I got this question from a reader who told me “well, I understand clearly that with the law of attraction, in term of relationships, sometimes when we don’t love ourselves enough, we can attract the bad boy, but does that also apply to friendship? Is there a risk of attracting the wrong friends? I feel, since a few months, that is since I am working on myself, not comfortable at all with some of my relationships. Is it the change that frightens them, or is it my personality that bothers them the most? I’m not sure exactly what’s happening”.

So, to answers those two questions, first of all, yes, of course you attract the friends that you think you deserve, as in love. It is more or less the same for friendships, it is more or less the same for work relations also. At work, you will attract people that, in fact, vibrate on the same frequencies as you. When you are negative, you attract negative people and so, when you are positive, you attract people increasingly positive. What is interesting is that – it happens in most cases – when people are doing a work on themselves, they begin to work on the law of attraction, using my method or really taking classes to get better and really have a positive life, have a fullfiling life, well there are two things that happen. Either, the people that were negative around them disappear, do not give signs of life – it is kinda strange, but it happens; suddenly, phew, they evaporate – or they will, of course, there will be clashes. Why? Because the other has not change, so therefore the other expects that your personality, your way of being stays the same as before. So, they do not understand that suddenly you are becoming a positive person, they are not longer able, in fact, to identify with your way of being.

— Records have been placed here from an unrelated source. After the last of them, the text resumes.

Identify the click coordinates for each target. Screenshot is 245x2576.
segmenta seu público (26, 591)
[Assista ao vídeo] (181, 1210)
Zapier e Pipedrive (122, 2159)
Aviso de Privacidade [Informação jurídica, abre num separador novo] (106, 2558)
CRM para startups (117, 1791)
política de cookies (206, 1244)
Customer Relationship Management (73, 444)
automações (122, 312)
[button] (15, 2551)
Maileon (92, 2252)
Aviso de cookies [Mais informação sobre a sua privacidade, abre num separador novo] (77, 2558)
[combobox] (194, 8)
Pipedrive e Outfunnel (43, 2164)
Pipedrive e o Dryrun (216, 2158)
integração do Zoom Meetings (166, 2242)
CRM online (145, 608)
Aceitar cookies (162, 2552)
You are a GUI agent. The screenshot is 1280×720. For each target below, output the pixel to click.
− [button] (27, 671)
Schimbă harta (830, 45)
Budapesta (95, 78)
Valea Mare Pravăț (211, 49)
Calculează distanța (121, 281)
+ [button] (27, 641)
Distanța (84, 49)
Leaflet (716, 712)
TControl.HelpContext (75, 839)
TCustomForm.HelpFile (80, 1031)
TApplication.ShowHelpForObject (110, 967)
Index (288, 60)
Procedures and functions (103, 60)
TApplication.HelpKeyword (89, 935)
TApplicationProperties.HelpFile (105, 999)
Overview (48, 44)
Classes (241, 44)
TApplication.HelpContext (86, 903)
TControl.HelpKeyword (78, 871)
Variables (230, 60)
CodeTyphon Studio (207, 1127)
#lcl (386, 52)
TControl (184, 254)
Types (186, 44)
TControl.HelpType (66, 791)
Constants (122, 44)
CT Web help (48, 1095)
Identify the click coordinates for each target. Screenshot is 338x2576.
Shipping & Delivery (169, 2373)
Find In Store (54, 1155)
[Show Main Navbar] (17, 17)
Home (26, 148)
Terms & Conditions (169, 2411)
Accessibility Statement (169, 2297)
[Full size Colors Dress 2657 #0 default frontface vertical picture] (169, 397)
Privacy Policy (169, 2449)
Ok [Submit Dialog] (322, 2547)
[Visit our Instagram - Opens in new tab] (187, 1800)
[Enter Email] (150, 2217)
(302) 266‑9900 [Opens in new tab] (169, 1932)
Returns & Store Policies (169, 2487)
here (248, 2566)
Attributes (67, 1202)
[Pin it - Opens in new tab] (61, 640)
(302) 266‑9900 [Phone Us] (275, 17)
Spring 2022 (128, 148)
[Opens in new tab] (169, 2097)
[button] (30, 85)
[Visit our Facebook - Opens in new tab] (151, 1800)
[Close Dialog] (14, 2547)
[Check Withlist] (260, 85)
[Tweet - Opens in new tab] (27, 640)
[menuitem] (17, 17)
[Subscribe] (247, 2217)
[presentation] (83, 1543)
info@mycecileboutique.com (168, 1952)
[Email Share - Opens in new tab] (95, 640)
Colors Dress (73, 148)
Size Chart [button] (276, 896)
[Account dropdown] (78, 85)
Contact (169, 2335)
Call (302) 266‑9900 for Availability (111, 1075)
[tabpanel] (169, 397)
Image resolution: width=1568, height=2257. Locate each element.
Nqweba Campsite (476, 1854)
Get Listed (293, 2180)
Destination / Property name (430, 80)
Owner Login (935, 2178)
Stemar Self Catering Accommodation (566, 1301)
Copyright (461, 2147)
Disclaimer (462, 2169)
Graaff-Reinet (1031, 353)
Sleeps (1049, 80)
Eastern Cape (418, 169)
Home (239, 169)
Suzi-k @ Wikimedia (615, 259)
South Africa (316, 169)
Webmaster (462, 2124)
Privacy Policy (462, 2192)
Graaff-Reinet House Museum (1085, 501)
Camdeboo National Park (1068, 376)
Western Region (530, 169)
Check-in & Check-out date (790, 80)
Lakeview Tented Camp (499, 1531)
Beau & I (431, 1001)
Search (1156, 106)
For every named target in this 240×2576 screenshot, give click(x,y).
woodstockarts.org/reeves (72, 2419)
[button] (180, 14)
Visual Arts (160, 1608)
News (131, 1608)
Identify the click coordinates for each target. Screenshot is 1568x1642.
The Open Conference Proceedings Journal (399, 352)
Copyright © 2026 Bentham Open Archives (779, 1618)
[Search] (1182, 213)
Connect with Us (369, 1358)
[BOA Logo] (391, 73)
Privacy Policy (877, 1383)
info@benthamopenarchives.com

So, effectively, often, we lose a lot – we don’t lose in fact, our relations change when we improve. I was going to say “we lose people”, but we do not lose anyone because we never had them in the beginning. But, actually, there are relations that change. So, we must expect that, and then, we are not able anymore to be in negative environments; it is also a thing that happens when we love ourselves more and more, when our self-esteem raises, when our self-love raises, increases, we are not able to be in some negative ambiences anymore, we are not able to be treated negatively, we accept much less unacceptable actions, indeed, that we accepted previously because we didn’t have the courage to say what we thought. So, we have more courage to say that it doesn’t suit us. And then, of course, sometimes, to some people, it doesn’t make sense to say that it doesn’t suit – so then, there, for sure, they will go.

There, I hope it helps to answer this question. So, it is not your personality that bothers them – maybe it simply bothers them because you have now become positive and they remained as they were. There! Thank you for your question and I wish you the best in everything!